Los Angeles (AFP)

"I should have given up long before Tokyo," Simone Biles, an icon of American gymnastics, whose mental health problems had led her to give up several Olympic Games this summer, told New York Magazine, cracking under the pressure. pressure of the moment.

“If you look at everything I've been through the past seven years, I should never have been on another Olympic team,” said Biles.

Considered the greatest gymnast of all time, Simone Biles revealed in January 2018 to be one of the victims of the former doctor of the American women's team Larry Nassar, sentenced to life in prison for sexual assault committed during two decades on more than 250 gymnasts, most of them minors.

“When Nassar was in the media it was too much. But I wasn't going to let him take something I had worked for since I was 6 years old. I wasn't going to let him take that joy away from me. So I pushed beyond what I could, for as long as my mind and body allowed, "she explained.

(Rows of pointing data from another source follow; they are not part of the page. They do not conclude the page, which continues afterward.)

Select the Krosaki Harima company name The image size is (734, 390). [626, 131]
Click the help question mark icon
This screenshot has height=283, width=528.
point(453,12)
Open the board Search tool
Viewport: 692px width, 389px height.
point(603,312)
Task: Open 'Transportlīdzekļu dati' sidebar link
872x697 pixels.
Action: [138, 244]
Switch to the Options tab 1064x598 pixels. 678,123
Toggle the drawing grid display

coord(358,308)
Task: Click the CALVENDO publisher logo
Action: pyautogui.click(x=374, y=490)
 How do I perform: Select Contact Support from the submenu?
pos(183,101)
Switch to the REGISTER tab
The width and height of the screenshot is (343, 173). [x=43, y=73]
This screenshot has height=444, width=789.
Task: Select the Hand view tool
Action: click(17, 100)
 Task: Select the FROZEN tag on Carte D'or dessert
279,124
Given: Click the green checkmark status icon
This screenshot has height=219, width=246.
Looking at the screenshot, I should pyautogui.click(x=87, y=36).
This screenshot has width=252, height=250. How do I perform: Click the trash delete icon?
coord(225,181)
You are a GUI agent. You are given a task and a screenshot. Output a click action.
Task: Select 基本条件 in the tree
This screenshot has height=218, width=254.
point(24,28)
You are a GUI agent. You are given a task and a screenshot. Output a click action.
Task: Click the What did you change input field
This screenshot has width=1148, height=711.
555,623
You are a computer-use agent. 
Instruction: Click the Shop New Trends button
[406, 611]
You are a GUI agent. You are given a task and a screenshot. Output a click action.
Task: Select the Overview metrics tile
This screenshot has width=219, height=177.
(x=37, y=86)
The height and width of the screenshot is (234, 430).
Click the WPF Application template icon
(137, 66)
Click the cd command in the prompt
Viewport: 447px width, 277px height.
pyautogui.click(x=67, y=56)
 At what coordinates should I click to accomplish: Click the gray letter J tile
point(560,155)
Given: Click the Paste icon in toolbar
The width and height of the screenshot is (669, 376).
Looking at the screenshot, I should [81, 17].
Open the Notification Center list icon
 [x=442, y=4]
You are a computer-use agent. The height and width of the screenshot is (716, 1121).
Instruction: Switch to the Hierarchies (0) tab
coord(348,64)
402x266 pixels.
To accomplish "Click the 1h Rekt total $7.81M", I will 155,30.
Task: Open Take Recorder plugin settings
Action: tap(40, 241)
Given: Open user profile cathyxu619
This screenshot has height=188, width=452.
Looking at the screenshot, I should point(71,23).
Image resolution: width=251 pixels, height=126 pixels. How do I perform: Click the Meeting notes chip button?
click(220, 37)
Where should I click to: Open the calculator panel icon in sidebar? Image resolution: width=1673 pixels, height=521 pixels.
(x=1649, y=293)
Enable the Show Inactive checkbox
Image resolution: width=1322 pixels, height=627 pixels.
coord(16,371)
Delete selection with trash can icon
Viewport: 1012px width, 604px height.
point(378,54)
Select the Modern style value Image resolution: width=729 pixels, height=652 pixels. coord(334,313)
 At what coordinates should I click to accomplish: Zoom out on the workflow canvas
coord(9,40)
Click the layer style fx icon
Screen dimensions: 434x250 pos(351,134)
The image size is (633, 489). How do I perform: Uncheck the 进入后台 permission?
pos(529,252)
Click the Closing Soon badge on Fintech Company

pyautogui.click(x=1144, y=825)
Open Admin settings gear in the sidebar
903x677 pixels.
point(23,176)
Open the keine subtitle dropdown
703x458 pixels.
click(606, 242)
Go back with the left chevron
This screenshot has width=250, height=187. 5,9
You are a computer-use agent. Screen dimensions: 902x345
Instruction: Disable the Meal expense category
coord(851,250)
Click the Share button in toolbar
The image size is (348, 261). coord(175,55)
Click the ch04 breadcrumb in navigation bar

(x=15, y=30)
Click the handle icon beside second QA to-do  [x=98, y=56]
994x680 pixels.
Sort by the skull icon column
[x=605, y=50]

In Tokyo, the 24-year-old young woman was to be the superstar of the Olympics.

But when she began her medal raid, she had suddenly stopped, the victim of "twisties", a potentially dangerous phenomenon which makes gymnasts lose their sense of direction when they are in the air.

She ended up competing in an event, gleaning bronze on the beam.

Simone Biles John SAEKI AFP / Archives

“Let's say that until you are 30, you can see perfectly. And one morning you wake up, you can't see anything. But people tell you to keep doing your job as if you still have your sight. right? ”Biles said.

“I did gymnastics for 18 years. I woke up - lost. How am I supposed to continue?” Continued the one who won a total of 32 medals at the Olympics and world championships.

Biles, who had previously said his anxiety problems came before Tokyo, hopes to help end any stigma, so people can be diagnosed faster and treatments can improve.

“It will probably be something that I will work on for 20 years,” she said.

"I just want a doctor to tell me when I'll be healed. Like when you have an operation and it's fixed. Why can't anyone tell me that in six months it's over?"